▶ Exercise
Render the records below as a Markdown table with the columns Row and Line, numbering each non-blank line in order and omitting blank lines.

▶ Supplied records
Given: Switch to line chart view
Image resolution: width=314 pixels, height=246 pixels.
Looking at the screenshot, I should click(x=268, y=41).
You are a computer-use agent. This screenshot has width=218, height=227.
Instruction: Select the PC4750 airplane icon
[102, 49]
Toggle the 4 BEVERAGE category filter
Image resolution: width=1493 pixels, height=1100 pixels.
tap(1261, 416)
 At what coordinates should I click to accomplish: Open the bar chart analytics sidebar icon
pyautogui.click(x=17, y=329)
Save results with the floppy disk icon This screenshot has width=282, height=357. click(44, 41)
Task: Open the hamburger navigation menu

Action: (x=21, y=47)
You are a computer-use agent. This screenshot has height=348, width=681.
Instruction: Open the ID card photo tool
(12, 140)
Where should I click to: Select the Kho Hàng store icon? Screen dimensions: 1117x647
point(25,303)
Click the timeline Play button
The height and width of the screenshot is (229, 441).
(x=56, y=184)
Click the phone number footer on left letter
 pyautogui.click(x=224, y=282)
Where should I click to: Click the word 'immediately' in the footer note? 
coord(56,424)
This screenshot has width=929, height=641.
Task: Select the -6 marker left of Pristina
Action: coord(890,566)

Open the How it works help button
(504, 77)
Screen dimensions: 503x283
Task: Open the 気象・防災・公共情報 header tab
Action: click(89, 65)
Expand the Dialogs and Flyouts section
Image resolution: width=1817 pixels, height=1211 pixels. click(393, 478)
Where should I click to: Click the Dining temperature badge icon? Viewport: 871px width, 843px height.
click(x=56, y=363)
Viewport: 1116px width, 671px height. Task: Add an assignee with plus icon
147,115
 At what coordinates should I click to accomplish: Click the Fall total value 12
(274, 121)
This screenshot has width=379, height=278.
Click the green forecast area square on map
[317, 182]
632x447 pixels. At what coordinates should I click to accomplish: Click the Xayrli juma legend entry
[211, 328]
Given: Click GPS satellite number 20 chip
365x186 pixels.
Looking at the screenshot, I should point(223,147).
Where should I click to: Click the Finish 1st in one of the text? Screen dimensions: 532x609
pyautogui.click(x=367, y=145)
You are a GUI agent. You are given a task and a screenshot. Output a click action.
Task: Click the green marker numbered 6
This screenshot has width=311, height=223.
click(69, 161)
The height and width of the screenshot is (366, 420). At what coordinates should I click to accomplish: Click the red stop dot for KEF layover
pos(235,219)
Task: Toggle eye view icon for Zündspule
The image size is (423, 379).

▶ Correct answer
| Row | Line |
|---|---|
| 1 | Given: Switch to line chart view |
| 2 | Image resolution: width=314 pixels, height=246 pixels. |
| 3 | Looking at the screenshot, I should click(x=268, y=41). |
| 4 | You are a computer-use agent. This screenshot has width=218, height=227. |
| 5 | Instruction: Select the PC4750 airplane icon |
| 6 | [102, 49] |
| 7 | Toggle the 4 BEVERAGE category filter |
| 8 | Image resolution: width=1493 pixels, height=1100 pixels. |
| 9 | tap(1261, 416) |
| 10 |  At what coordinates should I click to accomplish: Open the bar chart analytics sidebar icon |
| 11 | pyautogui.click(x=17, y=329) |
| 12 | Save results with the floppy disk icon This screenshot has width=282, height=357. click(44, 41) |
| 13 | Task: Open the hamburger navigation menu |
| 14 | Action: (x=21, y=47) |
| 15 | You are a computer-use agent. This screenshot has height=348, width=681. |
| 16 | Instruction: Open the ID card photo tool |
| 17 | (12, 140) |
| 18 | Where should I click to: Select the Kho Hàng store icon? Screen dimensions: 1117x647 |
| 19 | point(25,303) |
| 20 | Click the timeline Play button |
| 21 | The height and width of the screenshot is (229, 441). |
| 22 | (x=56, y=184) |
| 23 | Click the phone number footer on left letter |
| 24 |  pyautogui.click(x=224, y=282) |
| 25 | Where should I click to: Click the word 'immediately' in the footer note?  |
| 26 | coord(56,424) |
| 27 | This screenshot has width=929, height=641. |
| 28 | Task: Select the -6 marker left of Pristina |
| 29 | Action: coord(890,566) |
| 30 | Open the How it works help button |
| 31 | (504, 77) |
| 32 | Screen dimensions: 503x283 |
| 33 | Task: Open the 気象・防災・公共情報 header tab |
| 34 | Action: click(89, 65) |
| 35 | Expand the Dialogs and Flyouts section |
| 36 | Image resolution: width=1817 pixels, height=1211 pixels. click(393, 478) |
| 37 | Where should I click to: Click the Dining temperature badge icon? Viewport: 871px width, 843px height. |
| 38 | click(x=56, y=363) |
| 39 | Viewport: 1116px width, 671px height. Task: Add an assignee with plus icon |
| 40 | 147,115 |
| 41 |  At what coordinates should I click to accomplish: Click the Fall total value 12 |
| 42 | (274, 121) |
| 43 | This screenshot has width=379, height=278. |
| 44 | Click the green forecast area square on map |
| 45 | [317, 182] |
| 46 | 632x447 pixels. At what coordinates should I click to accomplish: Click the Xayrli juma legend entry |
| 47 | [211, 328] |
| 48 | Given: Click GPS satellite number 20 chip |
| 49 | 365x186 pixels. |
| 50 | Looking at the screenshot, I should point(223,147). |
| 51 | Where should I click to: Click the Finish 1st in one of the text? Screen dimensions: 532x609 |
| 52 | pyautogui.click(x=367, y=145) |
| 53 | You are a GUI agent. You are given a task and a screenshot. Output a click action. |
| 54 | Task: Click the green marker numbered 6 |
| 55 | This screenshot has width=311, height=223. |
| 56 | click(69, 161) |
| 57 | The height and width of the screenshot is (366, 420). At what coordinates should I click to accomplish: Click the red stop dot for KEF layover |
| 58 | pos(235,219) |
| 59 | Task: Toggle eye view icon for Zündspule |
| 60 | The image size is (423, 379). |